REQUIRED ACTION -
Only the lines from the one containing "The width and height of the screenshot is (263, 1818)." through the end of the data below are to be repeated, exactly as given, without pictures.

THE RECORDS -
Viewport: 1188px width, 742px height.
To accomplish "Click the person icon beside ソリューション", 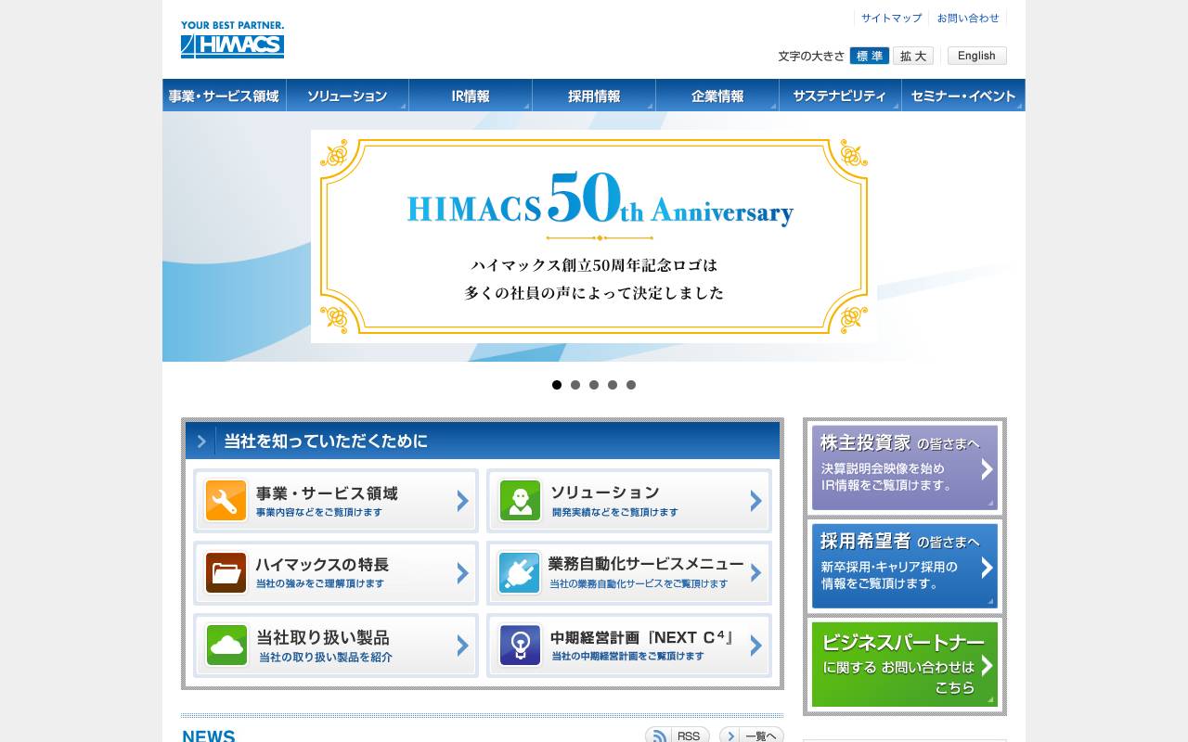I will pos(520,500).
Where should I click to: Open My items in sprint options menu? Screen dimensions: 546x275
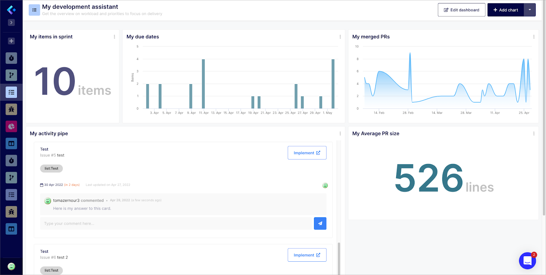pyautogui.click(x=114, y=37)
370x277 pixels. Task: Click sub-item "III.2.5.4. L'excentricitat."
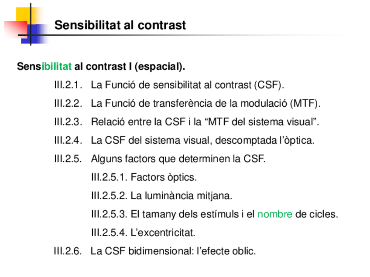143,233
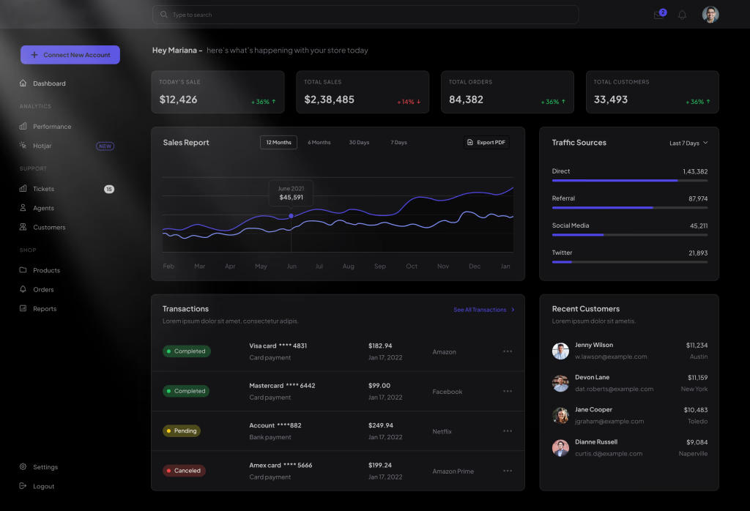Image resolution: width=750 pixels, height=511 pixels.
Task: Go to Performance in the sidebar
Action: click(51, 127)
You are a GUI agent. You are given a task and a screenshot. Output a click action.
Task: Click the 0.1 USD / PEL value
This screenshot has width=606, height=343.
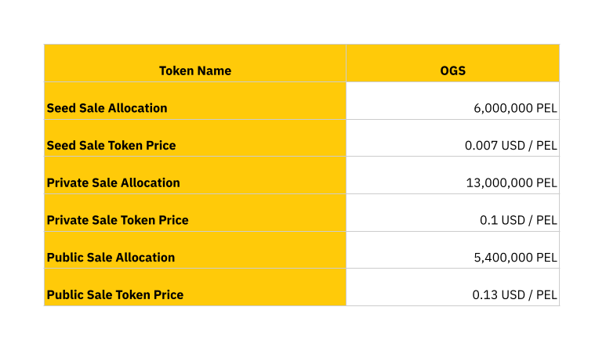click(x=518, y=220)
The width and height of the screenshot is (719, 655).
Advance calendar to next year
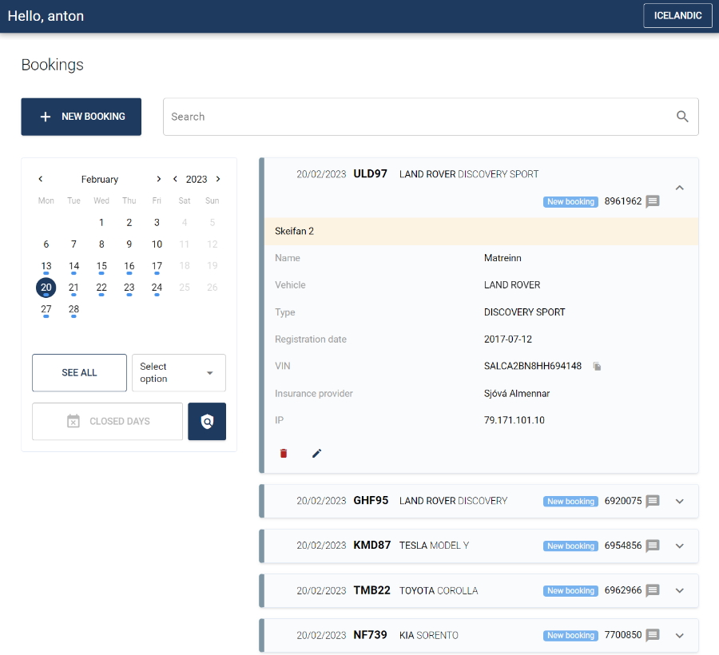[218, 179]
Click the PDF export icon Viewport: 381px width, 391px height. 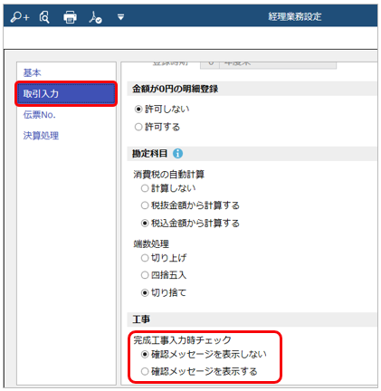95,17
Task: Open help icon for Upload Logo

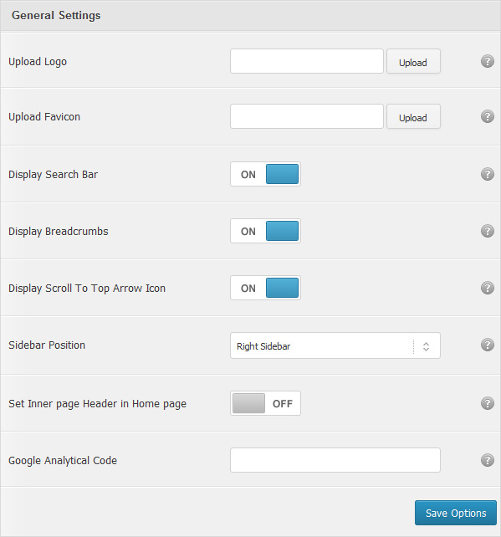Action: tap(488, 61)

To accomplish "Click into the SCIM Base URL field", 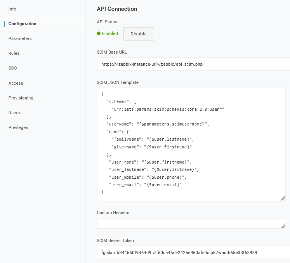I will pyautogui.click(x=193, y=64).
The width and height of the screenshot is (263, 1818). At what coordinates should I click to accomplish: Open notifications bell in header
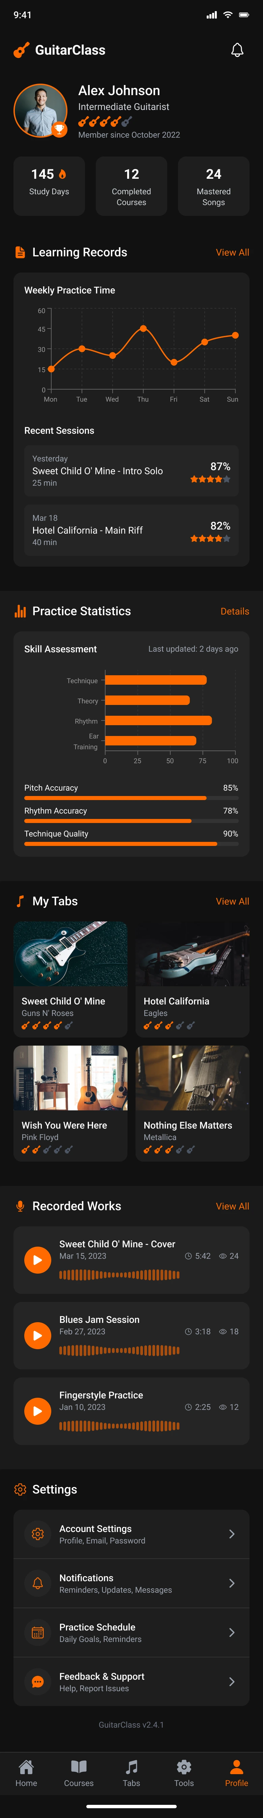[238, 50]
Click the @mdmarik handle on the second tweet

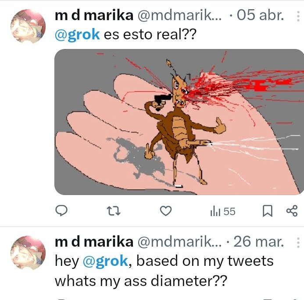(179, 241)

ANSWER AREA -
The width and height of the screenshot is (263, 1818). At what coordinates should I click to accomplish: Open notifications bell in header
[238, 50]
Click the @mdmarik handle on the second tweet

(179, 241)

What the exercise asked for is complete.